Естественно, такое положение дел, исключающее возможность соотнесения военных действий с неким правовым или политическим дискурсом иначе как в форме пиар-легитимации, то есть в форме, заранее предполагающей неизбежность расхождения совершаемого и рассказываемого, имеет длинную цепочку исторических и структурных причин, в числе которых - ряд соглашений после Второй мировой, которые естественным образом направлялись на устранение величайшей опасности. Однако то, что мы имеем сейчас, начиная с "Войны в заливе" и ранее - это побочные следствия недопущения Третьей мировой даже на уровне дискурса. Условия "справедливой войны" (например, пропорциональность ответа) стали настолько сложными, что были заменены силовыми операциями, которые не нуждаются в оценке собственной справедливости, поскольку уже выстроены в окрестности абсолютно справедливого - мирного жителя. Это война без врагов, поскольку враг - лишь конкурент за защиту мирного жителя, за рынок мира. В результате, когда ius ad bellum - лишь странное латинское выражение, есть действия, но нет субъекта, и наоборот. Лидер страны может требовать остановить огонь, но это не значит, что он "дает приказ остановить огонь". Более того, он может отдавать такой приказ, но это не значит, что он приказывает. В условиях, где войну можно вести, только не называя ее по имени и не отдавая себе и другим в этом отчета, слова застревают в воздухе как мухи в янтаре - в известном смысле, их действенность выполнена уже в них самих (подобно тому, как фраза "мы можем вам гарантировать все, что угодно" является перформативно истинной, что, однако, ничего не говорит об осуществлении этих любых гарантий). Ранее, в начале 90-х, думали, что такой эффект связан с развитием телекоммуникаций и превращением военных действий в перформанс. Теперь, особенно после появления множества нефотогеничных трупов за последние десять-пятнадцать лет, приходится думать, что эта медиатизация - лишь следствие. Следствие более серьезных изменений, которые уже случились, но пока не получили точной формулировки.

В их основе, частично приоткрывающейся за счет анализа языковых и политических монстров, гуляющих по речам и действиям, лежит не часто порицаемое "лицемерие" (скрытие "правды" фактов за ложью слов) или же политика "двойных стандартов". Такое порицание все же предполагало бы, вполне классически, что на уровне действий "все вполне понятно", что факты говорят сами за себя, имеют свой собственный язык, который при желании можно выделить, вычленить. Но многое указывает на то, что такой классицизм уже не пройдет.

(Записи из набора данных)
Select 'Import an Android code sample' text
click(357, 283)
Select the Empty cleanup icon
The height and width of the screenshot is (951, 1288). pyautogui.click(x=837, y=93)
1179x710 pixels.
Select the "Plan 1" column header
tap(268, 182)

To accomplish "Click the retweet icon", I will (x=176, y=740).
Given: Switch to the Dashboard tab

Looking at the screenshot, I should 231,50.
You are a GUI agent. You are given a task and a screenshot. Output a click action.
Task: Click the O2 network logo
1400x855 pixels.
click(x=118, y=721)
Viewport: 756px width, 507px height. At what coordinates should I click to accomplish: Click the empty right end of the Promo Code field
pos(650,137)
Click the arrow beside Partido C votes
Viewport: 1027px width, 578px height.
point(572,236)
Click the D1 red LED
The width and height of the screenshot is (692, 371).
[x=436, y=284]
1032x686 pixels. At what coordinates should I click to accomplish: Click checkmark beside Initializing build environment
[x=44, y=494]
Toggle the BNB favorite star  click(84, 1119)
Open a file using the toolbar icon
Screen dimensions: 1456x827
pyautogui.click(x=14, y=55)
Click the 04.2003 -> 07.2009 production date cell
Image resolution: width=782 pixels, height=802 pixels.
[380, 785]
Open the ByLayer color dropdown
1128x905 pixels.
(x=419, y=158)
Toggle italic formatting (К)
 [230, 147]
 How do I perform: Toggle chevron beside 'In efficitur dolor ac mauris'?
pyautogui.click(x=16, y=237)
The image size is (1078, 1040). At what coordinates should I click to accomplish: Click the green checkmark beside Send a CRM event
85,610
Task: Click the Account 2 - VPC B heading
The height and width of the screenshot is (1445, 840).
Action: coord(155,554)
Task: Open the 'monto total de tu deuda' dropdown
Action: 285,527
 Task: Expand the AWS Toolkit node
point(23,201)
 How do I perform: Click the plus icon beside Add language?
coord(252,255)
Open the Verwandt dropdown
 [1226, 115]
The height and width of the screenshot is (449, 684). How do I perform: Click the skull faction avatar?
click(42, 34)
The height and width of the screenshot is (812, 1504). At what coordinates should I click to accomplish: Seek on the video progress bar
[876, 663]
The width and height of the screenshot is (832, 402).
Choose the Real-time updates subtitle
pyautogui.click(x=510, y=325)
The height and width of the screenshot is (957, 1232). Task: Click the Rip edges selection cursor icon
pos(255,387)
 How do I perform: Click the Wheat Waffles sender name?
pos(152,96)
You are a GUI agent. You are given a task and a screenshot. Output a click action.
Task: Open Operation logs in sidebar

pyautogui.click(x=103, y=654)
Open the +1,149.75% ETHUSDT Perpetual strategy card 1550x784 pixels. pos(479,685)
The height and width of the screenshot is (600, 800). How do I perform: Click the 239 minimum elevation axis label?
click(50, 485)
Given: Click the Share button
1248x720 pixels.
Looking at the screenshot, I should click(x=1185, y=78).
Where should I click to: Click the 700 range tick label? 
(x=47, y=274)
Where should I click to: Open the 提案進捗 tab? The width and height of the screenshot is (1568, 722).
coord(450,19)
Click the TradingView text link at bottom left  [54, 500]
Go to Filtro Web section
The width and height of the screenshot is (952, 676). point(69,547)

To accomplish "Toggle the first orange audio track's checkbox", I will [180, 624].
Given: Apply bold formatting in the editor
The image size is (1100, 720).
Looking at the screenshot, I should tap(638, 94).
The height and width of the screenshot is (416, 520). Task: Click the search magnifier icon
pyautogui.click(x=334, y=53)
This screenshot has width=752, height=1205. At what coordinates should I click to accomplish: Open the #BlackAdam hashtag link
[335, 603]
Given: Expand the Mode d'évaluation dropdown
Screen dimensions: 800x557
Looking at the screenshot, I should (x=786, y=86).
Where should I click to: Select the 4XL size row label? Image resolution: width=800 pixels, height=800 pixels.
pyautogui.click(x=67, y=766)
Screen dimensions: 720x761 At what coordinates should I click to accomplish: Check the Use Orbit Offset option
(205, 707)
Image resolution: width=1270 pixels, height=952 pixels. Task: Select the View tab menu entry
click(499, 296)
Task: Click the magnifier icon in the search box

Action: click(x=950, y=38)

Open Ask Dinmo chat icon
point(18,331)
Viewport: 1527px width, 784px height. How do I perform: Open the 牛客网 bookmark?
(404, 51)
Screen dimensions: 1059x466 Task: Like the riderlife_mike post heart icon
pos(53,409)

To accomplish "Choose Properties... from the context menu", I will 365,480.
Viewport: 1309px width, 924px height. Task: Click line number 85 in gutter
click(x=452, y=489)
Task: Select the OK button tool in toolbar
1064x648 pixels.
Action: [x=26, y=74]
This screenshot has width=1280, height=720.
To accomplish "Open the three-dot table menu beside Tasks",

- **Задание 1**
Продублируйте дословно отрывок исходного фрагмента: от слов «В их основе, частично» до слов «уже не пройдет.» включительно.
- **Задание 2**
Запишите без изменений строки из записей — от строки, содержащей «This screenshot has width=752, height=1205.», до строки, содержащей «pyautogui.click(x=67, y=766)», включая обе.
Текст и записи — два самостоятельных материала, никак не связанных между собой.

- **Ответ 1**
В их основе, частично приоткрывающейся за счет анализа языковых и политических монстров, гуляющих по речам и действиям, лежит не часто порицаемое "лицемерие" (скрытие "правды" фактов за ложью слов) или же политика "двойных стандартов". Такое порицание все же предполагало бы, вполне классически, что на уровне действий "все вполне понятно", что факты говорят сами за себя, имеют свой собственный язык, который при желании можно выделить, вычленить. Но многое указывает на то, что такой классицизм уже не пройдет.

- **Ответ 2**
This screenshot has width=752, height=1205. At what coordinates should I click to accomplish: Open the #BlackAdam hashtag link
[335, 603]
Given: Expand the Mode d'évaluation dropdown
Screen dimensions: 800x557
Looking at the screenshot, I should (x=786, y=86).
Where should I click to: Select the 4XL size row label? Image resolution: width=800 pixels, height=800 pixels.
pyautogui.click(x=67, y=766)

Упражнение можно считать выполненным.